Om de blootstelling aan nanodeeltjes te minimaliseren moet de werkgever de arbeidshygiënische strategie volgen. In opdracht van VNO-NCW, FNV en CNV, en met subsidie van het ministerie van SZW, is de handreiking Veilig werken met nanomaterialen - en producten opgesteld. Met deze handreiking kunnen werkgevers en werknemers zelf de risico's rondom het werken met nanomaterialen in kaart brengen en via een keuze in de geboden beheersmaatregelen, een bedrijfseigen Plan van Aanpak opstellen.
Grenswaarden
Momenteel is er nog onvoldoende wetenschappelijke kennis om gezondheidskundige wettelijke grenswaarden vast te stellen voor de meeste nanomaterialen. Als alternatief kunnen werkgevers ‘tijdelijke nanoreferentiewaarden’ gebruiken om de blootstelling bij werknemers te beperken.
Het RIVM heeft tijdelijke nanoreferentiewaarden afgeleid voor de 23 meest gebruikte nanomaterialen, waaronder koolstofbuisjes (gebruikt om materialen te versterken) en nanozilver (gebruikt vanwege zijn antibacteriële eigenschappen). Deze waarden zijn uitsluitend bedoeld als pragmatische richtwaarden en garanderen niet dat een blootstelling lager dan de nanoreferentiewaarde veilig is.
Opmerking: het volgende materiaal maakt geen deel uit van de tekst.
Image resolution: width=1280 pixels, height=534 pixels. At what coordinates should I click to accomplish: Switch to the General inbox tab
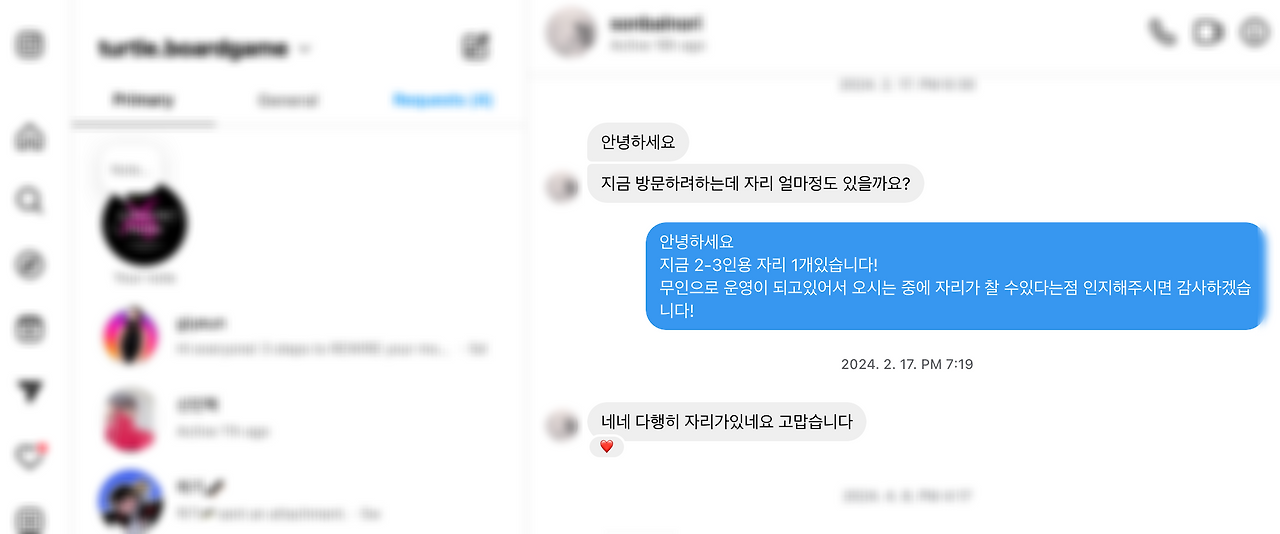pyautogui.click(x=288, y=100)
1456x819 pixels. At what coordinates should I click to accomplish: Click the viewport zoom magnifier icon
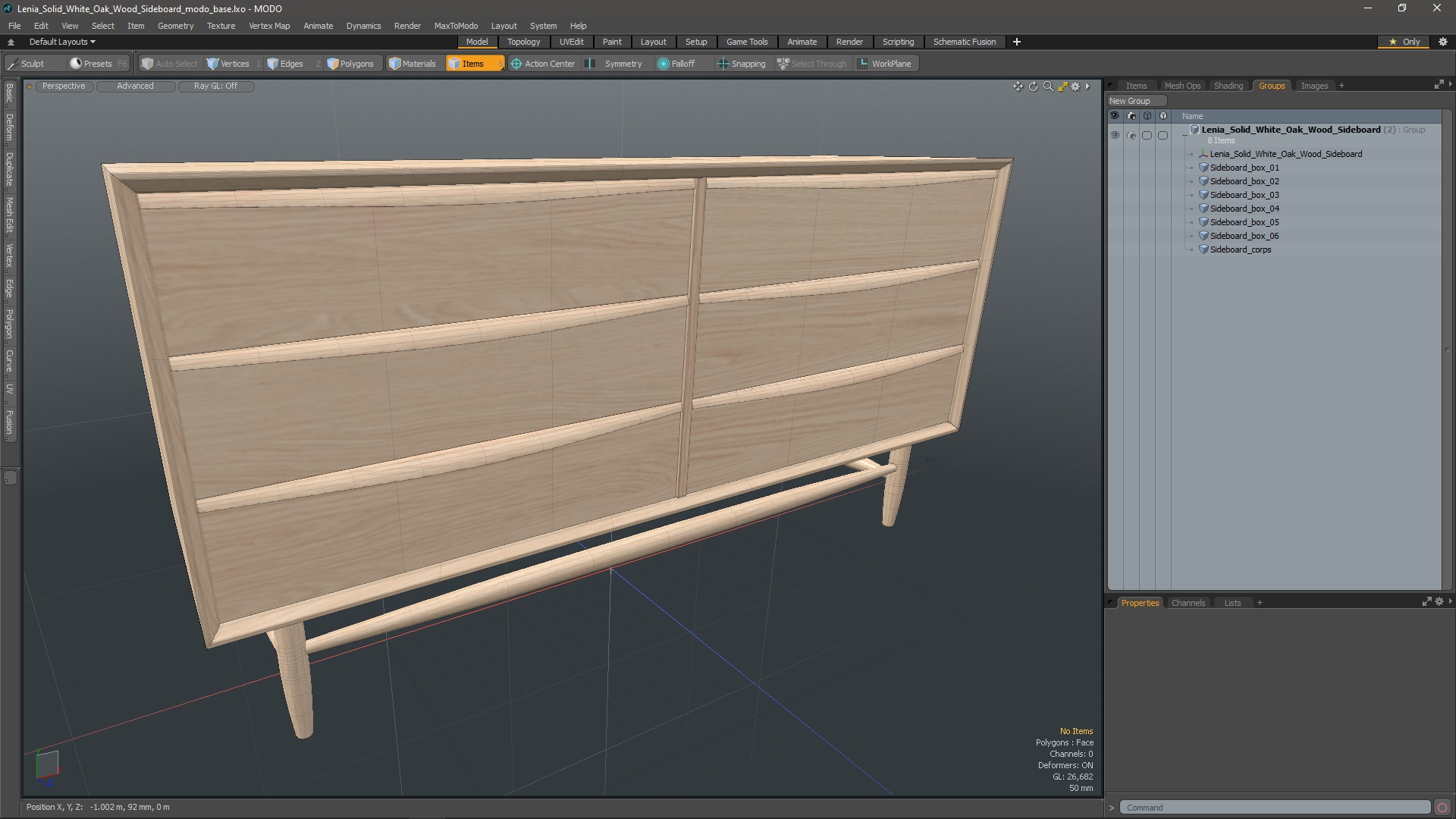[1048, 86]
Het blijft daarom belangrijk om de blootstelling van werknemers aan nanomaterialen zo laag mogelijk te houden. Bovendien heeft het de hoogste prioriteit om zo snel mogelijk voldoende kennis te ontwikkelen om specifieke gezondheidskundige grenswaarden vast te stellen die de gezondheid van werknemers daadwerkelijk beschermen.
Meten gehalte nanodeeltjes
In de afgelopen jaren is de meetapparatuur voor nanodeeltjes verbeterd en kleiner geworden. Hierdoor zijn er meer mogelijkheden om blootstelling aan nanodeeltjes op de werkplek te meten. Binnen het Nederlandse project NanoNextNL is hiervoor een meetstrategie ontwikkeld.
Meer informatie
De kabinetsvisie Nanotechnologieën heeft geleid tot de oprichting van het Kennis- en Informatiepunt Risico’s van nanotechnologie (KIR-nano) bij het RIVM. KIR-nano verzamelt en bundelt relevante kennis over mogelijke risico’s van nanomaterialen voor mens en milieu. En stelt deze kennis op een begrijpelijke manier beschikbaar aan beleidsmakers en andere professionals.